Movie review
September 16, 2016 · 98 min · R
Woke Score
Lower is better
Review
The Good Neighbor is a 2016 psychological thriller about two high school boys who rig hidden cameras and gadgets to fake a haunting in their grumpy elderly neighbor's home as a prank and "social experiment." The story follows their growing obsession, the neighbor's tragic backstory, and the consequences when the plan spirals out of control. No woke elements appear in the plot, dialogue, casting, marketing, or themes. The film stays focused on personal cruelty, loneliness, voyeurism, and moral fallout without identity politics or activist framing.
Breakdown
These are the editorial factors and ratings behind our score for The Good Neighbor.
Woke representation / casting
Predominantly white cast in natural suburban roles that fit the story, era, and setting. No forced diversity, race/gender swaps, or visible identity signaling. Minor supporting roles (including a Black actor as a police officer) align logically with the plot.
Woke political dialogue
No political speeches, activist language, or social-justice discussions. Dialogue stays personal and plot-driven around the prank and its fallout.
Identity-driven story themes
Background mentions of the boys' broken homes and the neighbor's grief, but these are standard dramatic elements with no emphasis on race, gender, sexuality, or modern identity politics.
Western institutional / cultural critique
Light touch on voyeurism, technology-enabled surveillance, and harsh judgment of isolated elderly people. Avoids any modern activist framing such as systemic critiques of patriarchy, capitalism, toxic masculinity, or cultural institutions.
Woke character or canon changes
Not relevant. Original screenplay with no adaptations or reimagined figures.

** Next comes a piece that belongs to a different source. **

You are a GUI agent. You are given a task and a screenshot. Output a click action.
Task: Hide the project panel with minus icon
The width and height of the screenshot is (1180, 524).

Anti-woke backlash and complaints
No documented backlash, "too woke" complaints, or public debate. The film received minimal attention and zero identity-politics controversy.
Creator track record context
Most involved creatives have standard Hollywood careers in thrillers and dramas with little activist history. Director Kasra Farahani later explored themes of white male rage in another project, but this film shows no such emphasis or statements.